La Corte è consapevole di risolvere i casi in modo rozzo, declinando la categoria del vero e del falso per opinioni storiche che, come tali, soggiacciono ad una conoscenza che evolve nel tempo, quantomeno perché cambiano le domande che alla storia rivolgiamo. Ed allora, non appena può, accantona il ferro arrugginito del divieto di abuso di diritto e recupera il terreno sofisticato della ponderazione dei casi concreti. Quando il signor Fatullayev ritiene del tutto infondata la versione storica tradizionalmente accreditata del massacro di Khojaly, perpetrato nel 1992 dagli eserciti armeno e russo contro la popolazione azera, uno degli eventi fondativi della memoria storica nazionale, la Corte apprezza la libertà della ricerca storica, la sua delicatezza, la plurivocità di fonti da cui sgorga la conoscenza storica. Ma lo stesso accade quando si prova a riqualificare l’immagine del maresciallo Petain (Lehideux et Isorni c. Francia, 1998) o quando si ricerca sulle colpe dei capi partigiani francesi, pur fin qui idealizzati (Chauvy et autres c. Francia, 2004).
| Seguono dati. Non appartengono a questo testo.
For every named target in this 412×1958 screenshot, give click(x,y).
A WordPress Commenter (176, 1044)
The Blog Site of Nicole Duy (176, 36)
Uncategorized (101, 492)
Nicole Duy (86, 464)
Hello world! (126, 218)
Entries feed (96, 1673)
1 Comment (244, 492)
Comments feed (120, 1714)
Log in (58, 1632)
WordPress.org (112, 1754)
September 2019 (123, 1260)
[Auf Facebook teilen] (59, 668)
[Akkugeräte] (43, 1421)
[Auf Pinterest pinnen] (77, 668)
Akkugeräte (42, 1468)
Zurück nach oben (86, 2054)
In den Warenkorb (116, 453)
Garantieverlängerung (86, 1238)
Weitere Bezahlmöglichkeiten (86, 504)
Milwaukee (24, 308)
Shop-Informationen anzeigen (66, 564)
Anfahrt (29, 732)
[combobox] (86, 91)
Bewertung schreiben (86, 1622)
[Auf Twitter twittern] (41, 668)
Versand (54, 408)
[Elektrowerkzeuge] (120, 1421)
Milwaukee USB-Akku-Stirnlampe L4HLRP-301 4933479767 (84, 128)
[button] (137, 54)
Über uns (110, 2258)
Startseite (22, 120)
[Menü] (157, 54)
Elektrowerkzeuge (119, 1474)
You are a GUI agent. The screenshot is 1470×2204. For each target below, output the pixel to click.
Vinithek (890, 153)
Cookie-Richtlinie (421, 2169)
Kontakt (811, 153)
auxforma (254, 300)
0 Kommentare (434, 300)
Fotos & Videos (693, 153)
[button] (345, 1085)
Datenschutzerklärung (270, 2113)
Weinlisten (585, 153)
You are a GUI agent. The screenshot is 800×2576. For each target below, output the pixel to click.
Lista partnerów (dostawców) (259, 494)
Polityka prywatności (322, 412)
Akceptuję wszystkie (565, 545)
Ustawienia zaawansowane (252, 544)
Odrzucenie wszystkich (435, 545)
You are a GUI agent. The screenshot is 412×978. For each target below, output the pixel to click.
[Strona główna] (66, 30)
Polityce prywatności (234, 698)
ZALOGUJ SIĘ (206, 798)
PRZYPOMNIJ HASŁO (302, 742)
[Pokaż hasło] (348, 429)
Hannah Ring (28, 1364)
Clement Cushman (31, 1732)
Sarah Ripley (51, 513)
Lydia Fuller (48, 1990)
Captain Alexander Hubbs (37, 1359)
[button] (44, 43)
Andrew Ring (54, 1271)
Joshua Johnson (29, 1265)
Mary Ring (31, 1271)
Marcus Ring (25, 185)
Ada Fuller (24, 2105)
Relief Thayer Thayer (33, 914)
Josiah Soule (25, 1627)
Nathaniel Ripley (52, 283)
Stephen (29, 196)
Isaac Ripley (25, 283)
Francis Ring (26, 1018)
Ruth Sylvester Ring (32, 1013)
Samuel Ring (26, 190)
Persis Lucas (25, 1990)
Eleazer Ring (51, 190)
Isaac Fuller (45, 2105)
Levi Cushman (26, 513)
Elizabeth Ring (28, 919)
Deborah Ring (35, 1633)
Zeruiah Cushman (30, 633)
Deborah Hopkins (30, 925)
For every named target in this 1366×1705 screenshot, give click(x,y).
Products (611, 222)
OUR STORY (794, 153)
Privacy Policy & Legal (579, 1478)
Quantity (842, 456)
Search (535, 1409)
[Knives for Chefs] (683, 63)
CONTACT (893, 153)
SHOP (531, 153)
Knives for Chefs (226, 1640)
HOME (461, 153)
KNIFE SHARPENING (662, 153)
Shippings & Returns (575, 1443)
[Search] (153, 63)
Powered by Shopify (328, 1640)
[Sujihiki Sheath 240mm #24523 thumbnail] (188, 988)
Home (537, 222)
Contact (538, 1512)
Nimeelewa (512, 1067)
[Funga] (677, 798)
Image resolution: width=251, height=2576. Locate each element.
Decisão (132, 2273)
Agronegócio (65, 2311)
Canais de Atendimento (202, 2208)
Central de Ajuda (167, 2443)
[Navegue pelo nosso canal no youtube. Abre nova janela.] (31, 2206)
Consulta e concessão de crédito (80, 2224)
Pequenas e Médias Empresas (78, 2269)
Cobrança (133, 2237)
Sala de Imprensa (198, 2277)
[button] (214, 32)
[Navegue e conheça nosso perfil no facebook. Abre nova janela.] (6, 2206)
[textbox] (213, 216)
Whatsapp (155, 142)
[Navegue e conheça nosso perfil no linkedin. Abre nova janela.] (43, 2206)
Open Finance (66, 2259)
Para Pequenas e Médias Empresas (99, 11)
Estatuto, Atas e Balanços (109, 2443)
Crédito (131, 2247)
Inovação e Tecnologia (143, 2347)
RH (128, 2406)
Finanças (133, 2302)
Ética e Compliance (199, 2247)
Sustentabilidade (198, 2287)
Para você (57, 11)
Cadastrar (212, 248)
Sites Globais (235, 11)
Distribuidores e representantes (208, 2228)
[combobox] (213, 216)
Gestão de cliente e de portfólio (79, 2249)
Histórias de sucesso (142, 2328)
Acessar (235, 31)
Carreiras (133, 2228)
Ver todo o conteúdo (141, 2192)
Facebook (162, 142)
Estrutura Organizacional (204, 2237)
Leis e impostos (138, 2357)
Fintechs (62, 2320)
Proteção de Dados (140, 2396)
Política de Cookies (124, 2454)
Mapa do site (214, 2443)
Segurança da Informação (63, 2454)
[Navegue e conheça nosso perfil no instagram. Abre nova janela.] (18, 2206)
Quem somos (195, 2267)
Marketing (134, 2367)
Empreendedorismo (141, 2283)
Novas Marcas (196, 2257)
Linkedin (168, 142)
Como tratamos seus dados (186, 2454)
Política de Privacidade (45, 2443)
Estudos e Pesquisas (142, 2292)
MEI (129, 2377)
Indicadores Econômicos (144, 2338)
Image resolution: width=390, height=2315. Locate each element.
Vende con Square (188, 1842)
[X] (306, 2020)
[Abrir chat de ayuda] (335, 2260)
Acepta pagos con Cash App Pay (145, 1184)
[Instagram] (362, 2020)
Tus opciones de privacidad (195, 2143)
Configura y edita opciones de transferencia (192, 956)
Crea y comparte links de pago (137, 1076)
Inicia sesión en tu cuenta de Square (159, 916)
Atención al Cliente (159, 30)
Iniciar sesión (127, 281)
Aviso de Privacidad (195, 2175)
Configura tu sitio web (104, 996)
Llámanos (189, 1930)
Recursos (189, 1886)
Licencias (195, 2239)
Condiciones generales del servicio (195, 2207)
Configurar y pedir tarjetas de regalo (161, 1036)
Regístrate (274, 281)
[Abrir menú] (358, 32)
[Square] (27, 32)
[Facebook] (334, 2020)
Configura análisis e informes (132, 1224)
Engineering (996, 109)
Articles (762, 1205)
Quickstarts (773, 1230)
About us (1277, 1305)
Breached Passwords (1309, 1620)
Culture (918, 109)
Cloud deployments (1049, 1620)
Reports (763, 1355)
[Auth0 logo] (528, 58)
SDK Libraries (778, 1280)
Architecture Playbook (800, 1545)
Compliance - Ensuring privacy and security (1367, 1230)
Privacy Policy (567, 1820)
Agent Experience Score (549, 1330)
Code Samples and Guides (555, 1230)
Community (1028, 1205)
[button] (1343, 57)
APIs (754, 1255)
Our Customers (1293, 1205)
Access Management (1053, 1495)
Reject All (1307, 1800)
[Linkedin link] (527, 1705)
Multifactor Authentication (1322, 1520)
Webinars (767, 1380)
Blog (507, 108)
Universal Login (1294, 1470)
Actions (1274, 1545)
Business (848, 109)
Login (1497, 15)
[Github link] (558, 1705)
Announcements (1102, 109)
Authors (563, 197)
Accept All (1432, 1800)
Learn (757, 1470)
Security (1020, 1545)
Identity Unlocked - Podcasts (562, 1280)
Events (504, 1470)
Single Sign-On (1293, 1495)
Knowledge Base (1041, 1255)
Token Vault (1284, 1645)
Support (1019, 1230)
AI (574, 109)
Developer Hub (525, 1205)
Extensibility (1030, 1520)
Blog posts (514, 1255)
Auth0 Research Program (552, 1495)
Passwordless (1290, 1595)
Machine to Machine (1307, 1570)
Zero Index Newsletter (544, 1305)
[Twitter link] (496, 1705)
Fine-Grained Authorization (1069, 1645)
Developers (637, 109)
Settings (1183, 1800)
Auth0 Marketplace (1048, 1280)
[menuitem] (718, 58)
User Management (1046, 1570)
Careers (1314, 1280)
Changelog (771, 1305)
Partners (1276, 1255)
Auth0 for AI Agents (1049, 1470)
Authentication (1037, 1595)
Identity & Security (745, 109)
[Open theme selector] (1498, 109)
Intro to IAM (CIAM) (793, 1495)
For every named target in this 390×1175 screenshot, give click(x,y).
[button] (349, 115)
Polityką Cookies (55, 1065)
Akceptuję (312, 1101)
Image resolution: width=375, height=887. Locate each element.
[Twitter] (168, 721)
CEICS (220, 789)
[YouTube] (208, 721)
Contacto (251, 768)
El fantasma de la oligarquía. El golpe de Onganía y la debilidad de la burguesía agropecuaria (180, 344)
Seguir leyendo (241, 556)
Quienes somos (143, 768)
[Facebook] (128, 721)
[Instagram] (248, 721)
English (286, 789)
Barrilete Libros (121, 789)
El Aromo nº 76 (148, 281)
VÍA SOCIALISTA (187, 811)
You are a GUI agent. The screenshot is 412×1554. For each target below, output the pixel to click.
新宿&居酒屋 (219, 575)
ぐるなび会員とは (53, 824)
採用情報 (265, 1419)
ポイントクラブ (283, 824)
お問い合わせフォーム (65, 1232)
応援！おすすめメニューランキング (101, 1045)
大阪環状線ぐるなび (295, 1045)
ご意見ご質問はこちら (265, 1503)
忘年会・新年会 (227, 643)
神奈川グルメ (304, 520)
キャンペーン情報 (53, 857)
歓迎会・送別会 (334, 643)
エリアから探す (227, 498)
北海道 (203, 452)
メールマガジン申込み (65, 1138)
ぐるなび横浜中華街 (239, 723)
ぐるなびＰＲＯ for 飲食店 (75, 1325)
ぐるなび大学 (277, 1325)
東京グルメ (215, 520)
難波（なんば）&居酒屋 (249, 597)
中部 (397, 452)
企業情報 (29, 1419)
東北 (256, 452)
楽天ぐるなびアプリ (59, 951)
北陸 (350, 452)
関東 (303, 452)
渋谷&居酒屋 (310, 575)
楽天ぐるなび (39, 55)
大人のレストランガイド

Così, la Corte si riappropria della capacità di mediazione tra diritti e valori confliggenti, trattando il revisionismo storico come un discorso sì spiacevole – a volte ripugnante, come ogni lavoro di scavo nella memoria collettiva, come ogni riesumazione di un vissuto con il quale non si è giunti a riconciliarsi –, ma intimamente connesso all’esercizio delle libertà comunicative.
 
Nota bibliografica essenziale: P. Wachsmann, Libertà di espressione e negazionismo, in Ragion Pratica, 12/1999; T. Todorov, Gli abusi della memoria, (1995), Napoli 2001; G. Vassalli, Formula di Radbruch e diritto penale, Milano 2001; M. Manetti, Libertà di pensiero e negazionismo, in M. Ainis (a cura di), Informazione, potere, libertà, Torino 2005; R. Uitz, Constitutions, Courts and History. Historical Narratives in Constitutional Adjudication, Budapest-New York 2005; A.Lollini, Costituzionalismo e giustizia di transizione, Bologna 2005; A. Di Giovine, Il passato che non passa: “Eichmann di carta” e repressione penale, in Dir. pubbl. comp. eur., 1/06; J. Elster,Chiudere i conti. La giustizia nelle transizioni politiche, (2004), Bologna 2008; A. Garapon,Chiudere i conti con la storia, Milano 2008; E. Stradella, La libertà di espressione politico-simbolica e i suoi limiti: tra teorie e “prassi”, Torino 2008; E. Traverso, L’Histoire comme champ de bataille, Paris 2011; O. Pollicino, Il negazionismo nel diritto comparato: profili ricostruttivi, inDir. umani e dir. int., 5/2011; F. Losurdo, Il divieto dell’abuso del diritto nell’ordinamento europeo, Torino 2011; M. Castellaneta, La repressione del negazionismo e la giurisprudenza della Corte europea dei diritti umani, in Dir. umani e dir. int., 5/2011; G. Resta – V. Zeno Zencovich,Riparare, risarcire, ricordare. Un dialogo tra storici e giuristi, Napoli 2012; A. Buratti, L’uso della storia nella giurisprudenza della Corte europea dei diritti dell’uomo, in Riv. dell’Ass. it. dei cost., 2/2012.